Case Study on Storage and Archival of Documents Using AWS Glacier

Client Profile and Use Case:

The Client is involved in the domain of document processing, data capturing,document storage, customer verification and call center operations pan India.Client processes and stores large amount of CAF documents, both online and in physical forms. The online storage is done on in-house servers which require a large amount of manpower, infrastructure and software licenses among other things. Intent of this exercise is to look for an alternate cost-effective and reliable solution.
(Note: offline storage is out of scope for this exercise)

Amazon Glacier:

Once processed only a fraction of these thousands of documents are accessed. Hence archival is the best policy in this type of use-case. Amazon Glacier is the best solution for data archival it is both reliable and cost effective (0.01$ per GB/Month).

Upload Process on Amazon Glacier:

Process to upload documents on Amazon Glacier:-

  • Firstly create a vault (Directory) in Amazon Glacier.
  • Upload files in Glacier using API from the desktop App.
  • Once uploaded, API returns a unique Achieve Id, which needs to be stored in database.

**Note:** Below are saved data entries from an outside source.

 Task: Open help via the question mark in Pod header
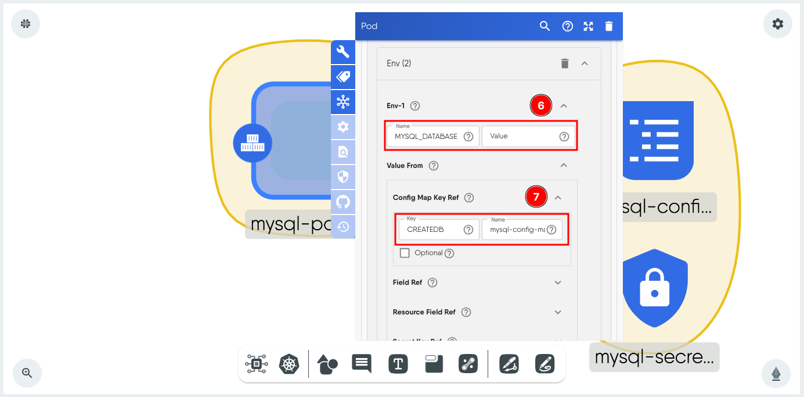tap(567, 26)
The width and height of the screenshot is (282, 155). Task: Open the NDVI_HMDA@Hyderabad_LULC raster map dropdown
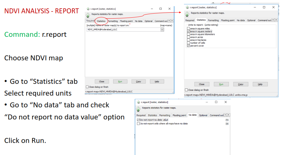(162, 29)
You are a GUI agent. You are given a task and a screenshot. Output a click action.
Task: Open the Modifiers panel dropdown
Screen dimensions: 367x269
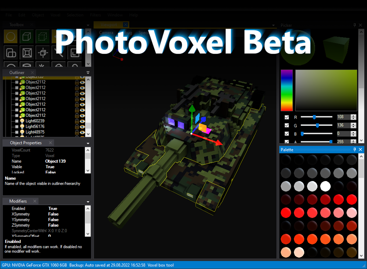[x=87, y=201]
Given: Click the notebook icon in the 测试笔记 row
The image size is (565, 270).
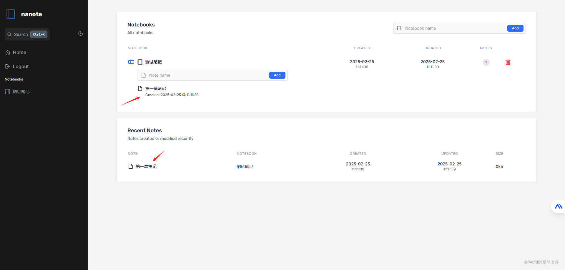Looking at the screenshot, I should [140, 62].
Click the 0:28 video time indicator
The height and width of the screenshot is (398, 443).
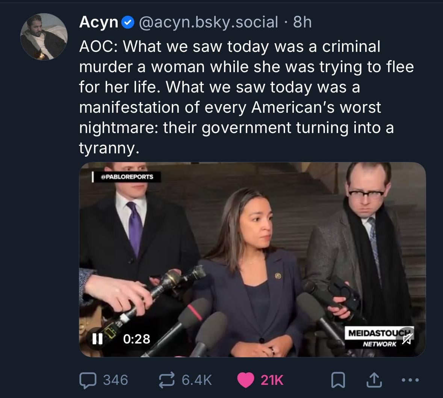tap(137, 339)
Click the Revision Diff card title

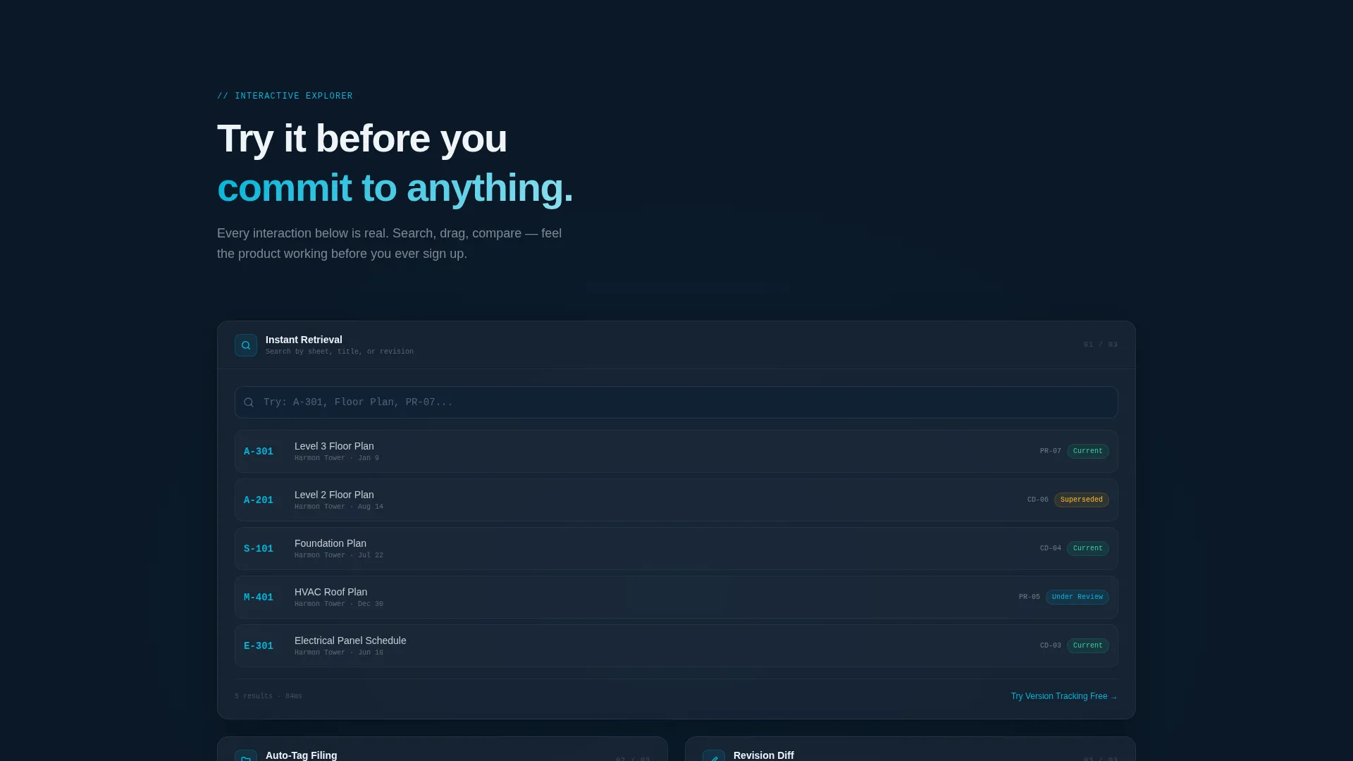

Download Process for Amazon Glacier:

Firstly we have to initiate a job (Retrieval process) using API for downloading a file using Archive Id, when we initiate a job we can pass the parameters like Tier(Standard, Expedited) and SNS(For Notification). After initiate process we will get a unique job-id that will be stored in database for further usage. The Standard tier takes retrieval time of 4 to 6 Hrs. and Expedited tier offers 1- 5 Min retrieval.
With the help of SNS, alert for retrieval process can be stetted; so that once the retrieval process is finished the user can get notification through Email/SMS/HTTP End point etc. When the retrieval process is complete, we will request for the download using API and Job-Id. In response API will return the download location of the file.